The cannabis plant has been on Earth for 38 million years. Its use by humans’ dates back 10 thousand years and remarkably it was not until 1963, well after the prohibition of the plant that the compounds in the plant were identified by an Israeli scientist. Even more astounding, in 1992 the same Israeli researchers discovered that humans (and animals) have a system within the human body that actually produces cannabinoids. Certain receptors in the brain (CB1) and throughout the rest of the body (CB2), use these cannabinoids to achieve a natural physiological balance in the body known as homeostasis. The 2 major known cannabinoids produced in the body are Anandamide and 2AG. This system in the body is known as the Endo-cannabinoid (ECS) System.

The cannabis plant produces cannabinoids that can be used in the body to stimulate the CB1 and CB2 receptors. These plant derived cannabinoids are called phyto-cannabinoids, “phyto”, meaning coming from a plant. Medical cannabis contains over 113 phyto-cannabinoids. The best known are CBD (cannabidiol) and THC (Delta-9 tetra-hydro-cannabinol). CBD does most of the heavy lifting in pain management and THC is responsible for the euphoric psychoactive response. Together or alone, these cannabinoids work with the receptors in your body to provide enhanced responses to what your body is already producing, and they can be therapeutic. Natural terpenes (aromas) in the plant are also believed to provide modulating effects of the cannabinoids in the body. This phenomenon is referred to as the “entourage effect”.

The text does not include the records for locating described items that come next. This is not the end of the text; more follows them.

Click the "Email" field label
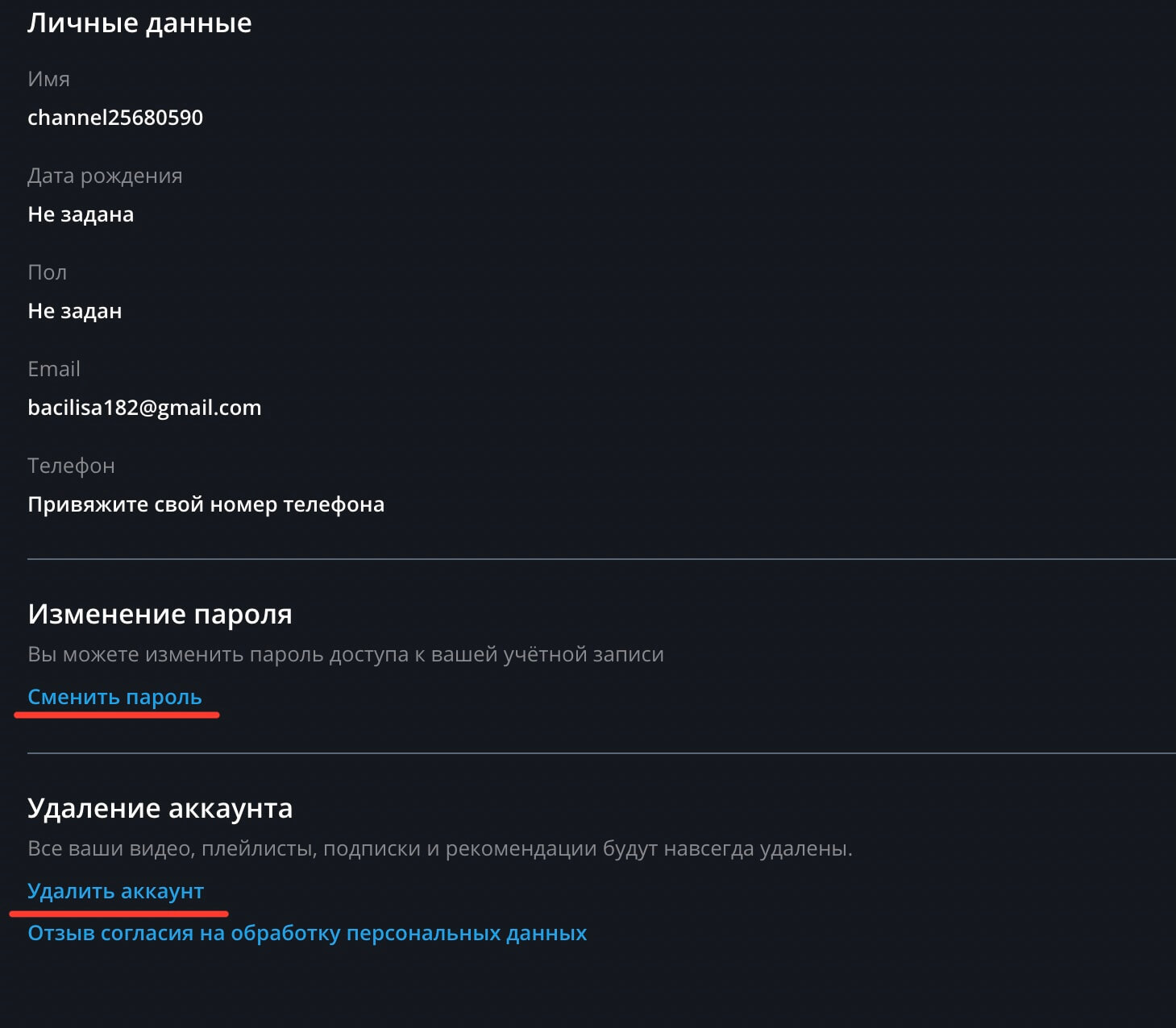 coord(54,369)
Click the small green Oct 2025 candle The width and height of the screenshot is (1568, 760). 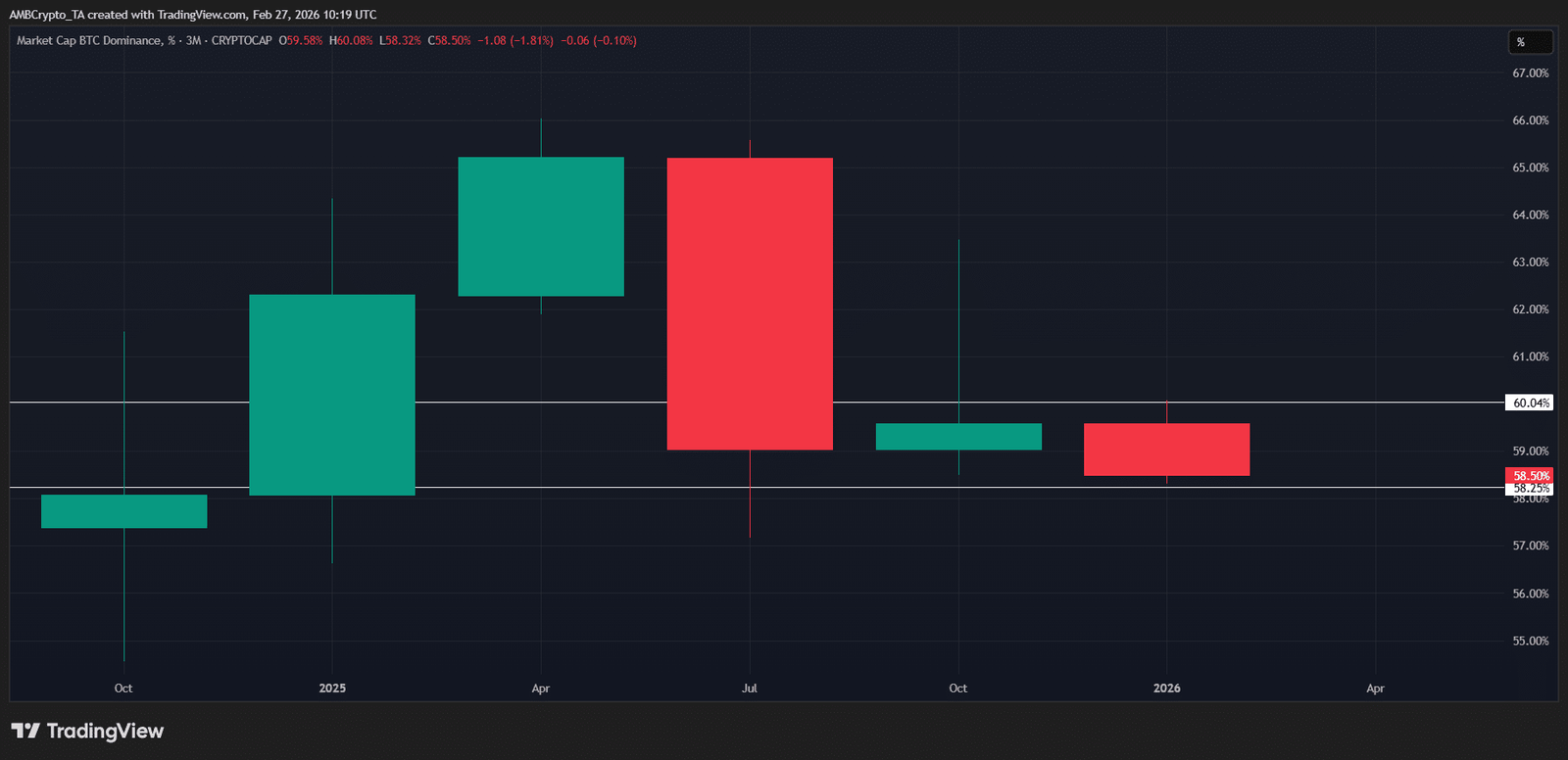[958, 437]
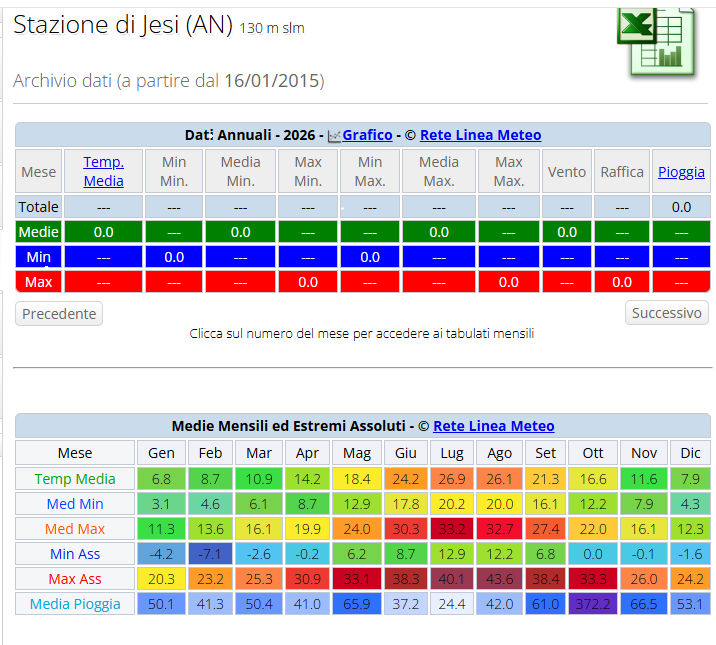Click the small chart icon beside Grafico
The width and height of the screenshot is (716, 645).
tap(334, 136)
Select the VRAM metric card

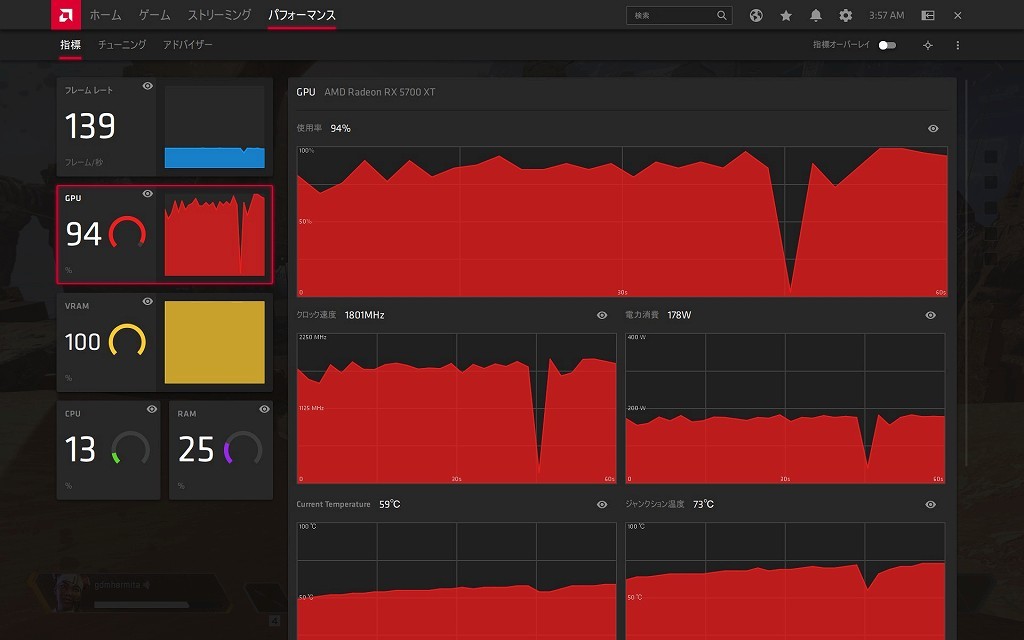tap(164, 342)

Think of the ECS as a “lock-and-key” system within your body. The “lock” (internal cannabinoid CB1 and CB2 receptors) are always present waiting to be “unlocked”. The “keys” that can activate the receptors are either the endocannabinoids made in your body, or the phyto-cannabinoids made by the cannabis plant.

Both types of cannabinoids have therapeutic value but not all cannabis plants produce the levels of THC to affect a euphoric sensation. The cannabis plant known as Hemp, is one such strain that is rich in CBD but produces only minute amounts of THC and will not induce the euphoric “high”. CBD derived from Hemp can also be considered for medicinal use, particularly for children because of its low THC content. One popular strain is called “Charlottes’ Web” named for a Colorado toddler who was saved from debilitating grand mal seizers caused by Dravet Syndrome. See the CNN documentary by Dr. Sanjai Gupta called WEED on YouTube.